Many public datasets used in data science tutorials live on Kaggle. Downloading them manually through the browser works once, but it breaks reproducibility — there is no record of where the file came from or which version was used. The Kaggle API solves this: one command downloads the exact dataset, and that command can live in a notebook or a script alongside the analysis.

The Olist dataset contains nine CSV files covering orders, customers, products, sellers, payments, reviews, and geolocation. A good example to demonstrate cohort analysis, RFM segmentation, customer lifetime value, and more.

Let’s set up the Kaggle API and download the Olist dataset.

Kaggle account and API token

You need a Kaggle account. Once logged in, go to Account → API → Create New Token.

Save it to ~/.kaggle/access_token.

mkdir -p ~/.kaggle && echo REPLACE_WITH_YOUR_KAGGLE_TOKEN > ~/.kaggle/access_token && chmod 600 ~/.kaggle/access_token

The chmod 600 restricts read access to your user only.

Installation

pip install kaggle

Keeping large files out of repos

Downloaded datasets should never be committed to a git repository — they are large, binary, and can always be re-downloaded. The solution is to store them in a fixed local location outside the project and reference that location via an environment variable.
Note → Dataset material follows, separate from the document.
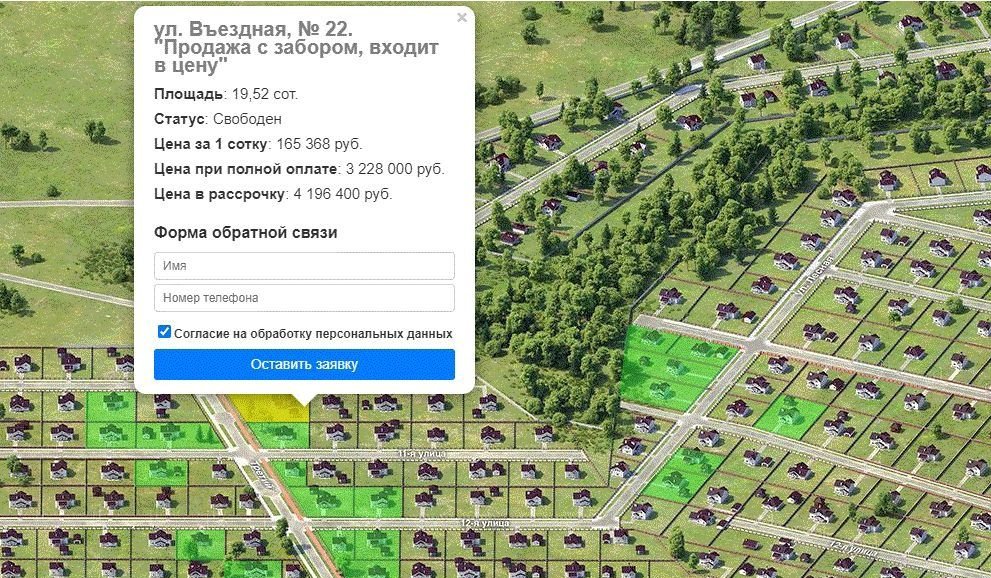Image resolution: width=991 pixels, height=578 pixels.
Task: Focus the Номер телефона field
Action: coord(304,298)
Create a .env file in the project root. Add these lines to .gitignore to make sure neither the data nor the credentials end up in version control:

.env
/path/to/data/

Then set the path to your data directory in .env:

DATA_DIR=/home/user/path/to/data/

Load environment variables into the shell before using:

export $(xargs < .env)

Downloading a dataset

The dataset identifier is the path segment after kaggle.com/datasets/ in the URL. For the Olist Brazilian E-commerce dataset it is olistbr/brazilian-ecommerce.

kaggle datasets download \
  -d olistbr/brazilian-ecommerce \
  -p "$DATA_DIR/olist" \
  --unzip

-p sets the destination directory (created if it does not exist). --unzip extracts the archive and removes the zip file.

Downloading from Python

First, set up the environment variable in Python:

from dotenv import load_dotenv
import os

load_dotenv()
data_dir = os.getenv("DATA_DIR")

Downloading inside a Quarto document to make the download step explicit and reproducible:

import kaggle

kaggle.api.dataset_download_files(
    'olistbr/brazilian-ecommerce',
    path=f"{data_dir}/olist/",
    quiet=False,
    unzip=True
)

The Python API uses the same ~/.kaggle/access_token credentials automatically.

Using from R

readRenviron(".env")
data_dir <- Sys.getenv("DATA_DIR")
orders <- read.csv(file.path(data_dir, "olist", "olist_orders_dataset.csv"))

Checking available datasets

To search for datasets from the command line:

kaggle datasets list -s "brazilian ecommerce"

To see all files in a dataset before downloading:

kaggle datasets files olistbr/brazilian-ecommerce